> [ABOUT THIS TASK]
Return all entries precisely as they stand, without the images.

Stored items:
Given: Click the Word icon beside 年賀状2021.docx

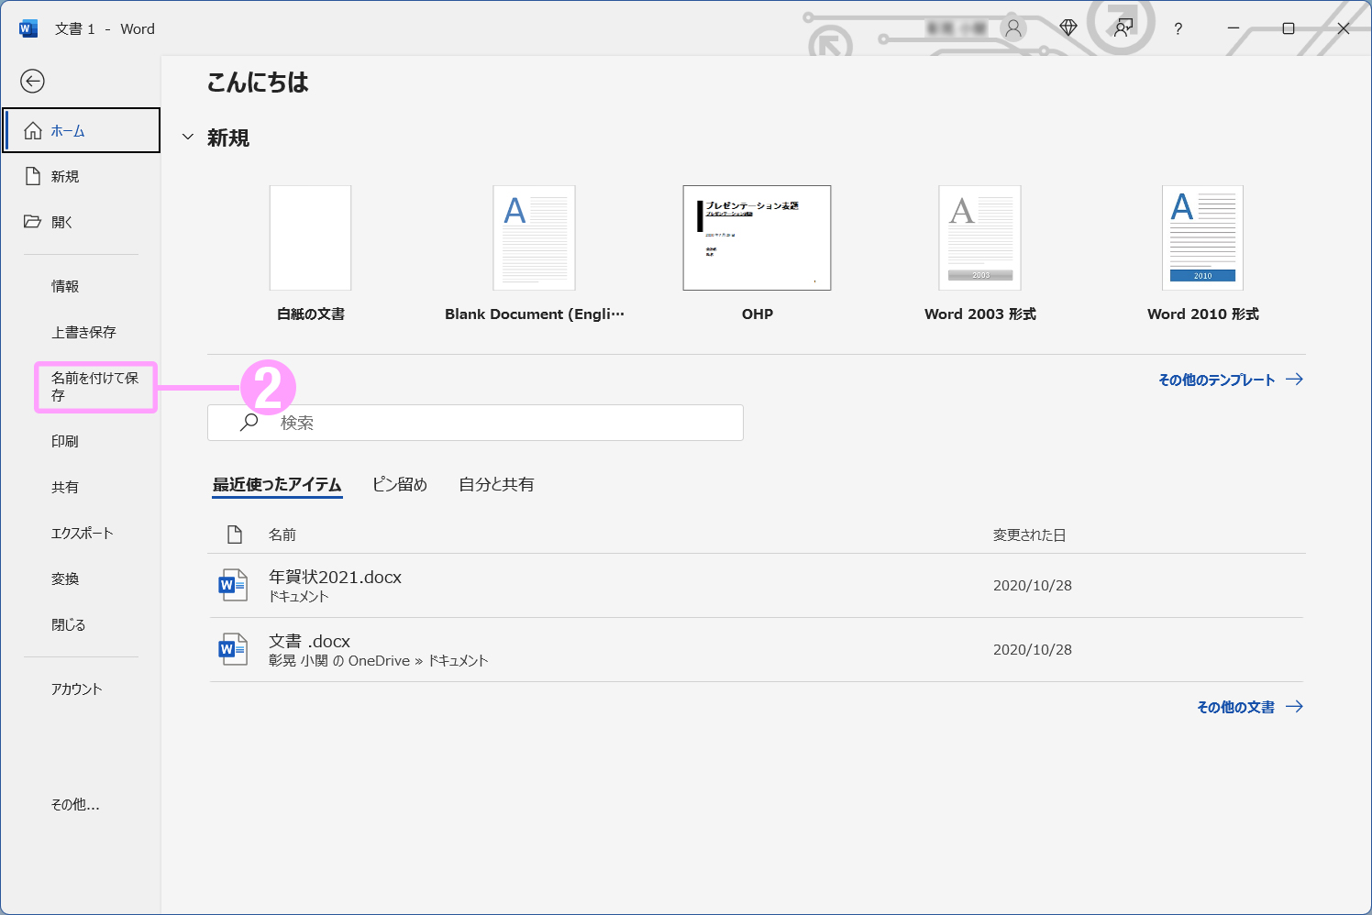Looking at the screenshot, I should 233,585.
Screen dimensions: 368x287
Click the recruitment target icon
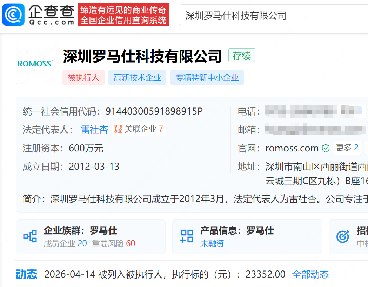(342, 236)
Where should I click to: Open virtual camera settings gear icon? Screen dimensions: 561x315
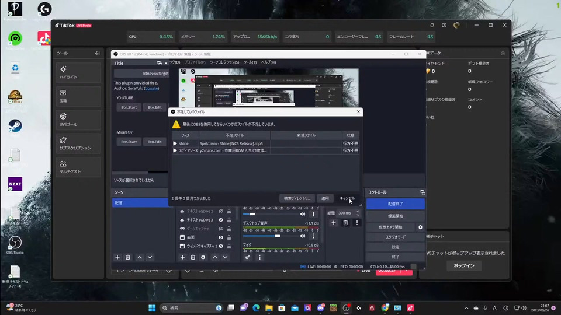click(420, 227)
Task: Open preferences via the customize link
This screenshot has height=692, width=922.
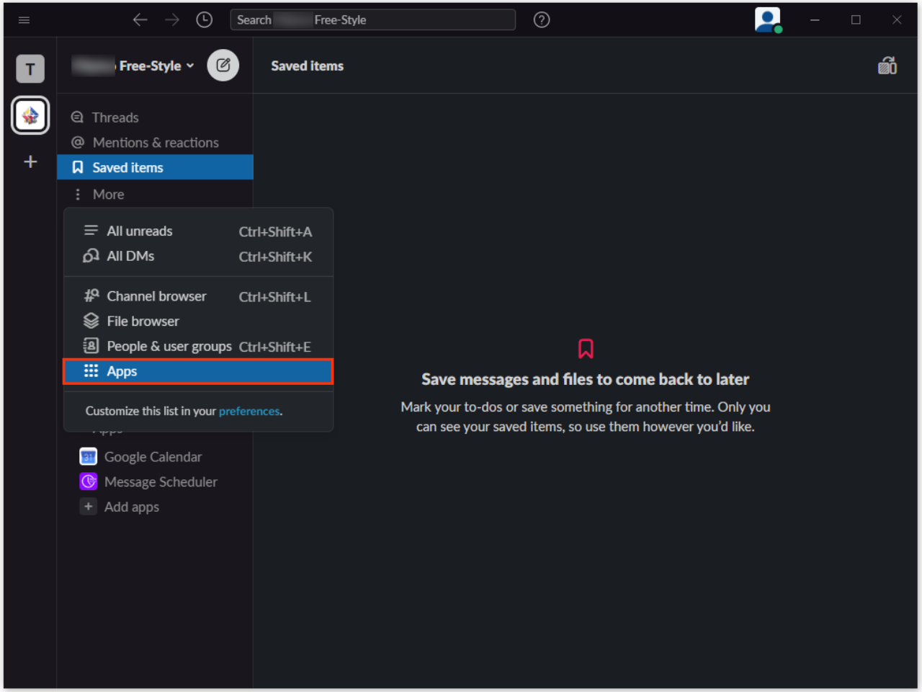Action: [x=249, y=411]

> [OUTPUT]
Given: Click the Word icon beside 年賀状2021.docx

Looking at the screenshot, I should 233,585.
Screen dimensions: 368x287
Click the recruitment target icon
(342, 236)
Where should I click to: Open virtual camera settings gear icon? Screen dimensions: 561x315
click(420, 227)
Task: Open preferences via the customize link
This screenshot has height=692, width=922.
Action: [x=249, y=411]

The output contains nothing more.